La noticia fue resumida de esta manera en la prensa nacional e internacional: “Los ‘barrabravas’ del Cúcuta Deportivo de Colombia burlaron, inexplicablemente, toda la seguridad del estadio General Santander para meter un ataúd aparentemente con el cadáver de un compañero (Cristopher Alexander Sanguino) que fuera líder de la barra, asesinado por sicarios.”
El deporte conocía excentricidades pero ésta es una de las más sorprendentes, tanto o más que la de los “hinchas” de Pablo Escobar que, en una época, iban a cantarle rancheras en su tumba, sobre todo la preferida del “patrón”: “Nadie es eterno en el mundo.”
En uno y otro caso, se trata de una ritualización de la muerte, pero en el de Cúcuta se expresa una de las únicas pasiones que mueven a muchos jóvenes de las barriadas: el deporte. Las “barras”, bravas o mansas, son la identificación que esos muchachos encuentran con un equipo, al que siguen en las malas y en las buenas, por el que lloran de felicidad o tristeza y por el que llegarían incluso a matar.
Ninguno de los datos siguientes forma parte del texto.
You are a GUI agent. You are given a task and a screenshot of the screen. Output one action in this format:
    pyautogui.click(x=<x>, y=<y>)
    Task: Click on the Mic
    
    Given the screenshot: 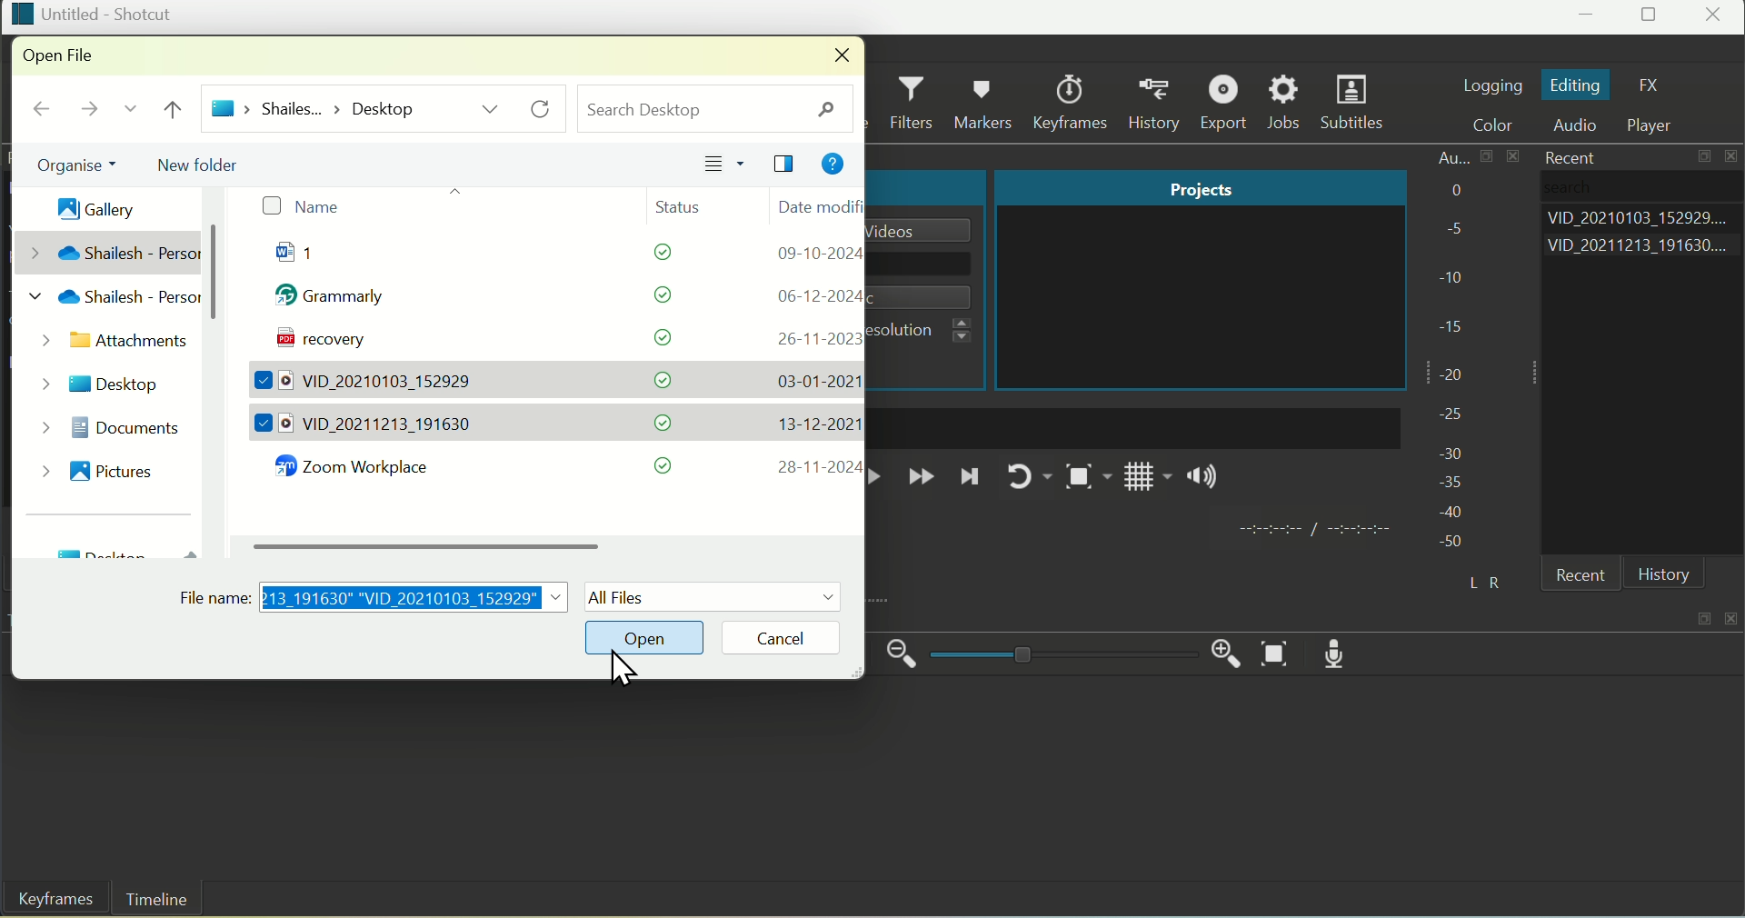 What is the action you would take?
    pyautogui.click(x=1342, y=652)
El potencial afectivo que se expresa en estas barras puede convertirse en potencial de agresividad. Basta una confrontación con el antagonista para que estalle la bomba de tiempo de la irracionalidad. Sin embargo, no es este el caso de los hinchas del Cúcuta y el muchacho llevado en ataúd al estadio. Lo que sella este acto es una muestra extrema de amistad, la satisfacción de un último deseo, pues se supone que Alexander Sanguino hubiera preferido ver ese último partido y celebrar el triunfo de su equipo.
Amistad y lealtad. Eso veo en el gesto de los amigos y en el consentimiento de la madre. Eso era “lo que le hubiera gustado” al pelado, es la respuesta que se dieron muchos cuando conocieron la insólita noticia. Nada de macabro en ese acto: el estadio como sala de velación, así lo entiendo ahora.
Las tribus urbanas, las barras que se forman alrededor de un equipo que juega en algún deporte de masas, constituyen una nueva forma de asociación solidaria entre los miembros, por lo general jóvenes. Hay que admirar a alguien, hay que darle algún sentido a la vida, hay que gozar o sufrir con triunfos o derrotas. La naturaleza humana necesita de esos estimulantes, pues no se puede vivir sin una pasión, cualquiera que sea.
La competición deportiva es una expresión subliminal de la guerra. La reproduce o la neutraliza. Si la pasión es grande, el rival será convertido fácilmente en un enemigo, será agredido si se pasa de la raya, es decir, si se vuelve faltón y no respeta el honor del oponente. Por eso, en los estadios, nunca hay barras “enemigas” en territorios cercanos. Hay que separarlos.
Si no existieran estas fanaticadas, ¿por dónde se canalizaría el potencial afectivo de estos jóvenes? En una sociedad en la que cada día hay menos hechos admirables, El Equipo suple esas carencias. El joven es un animal que necesita admirar algo, que necesita llevar la admiración hacia el respeto. Por eso, el cadáver de ese muchacho fue llevado al “santuario” donde oficia el objeto de su admiración: el estadio.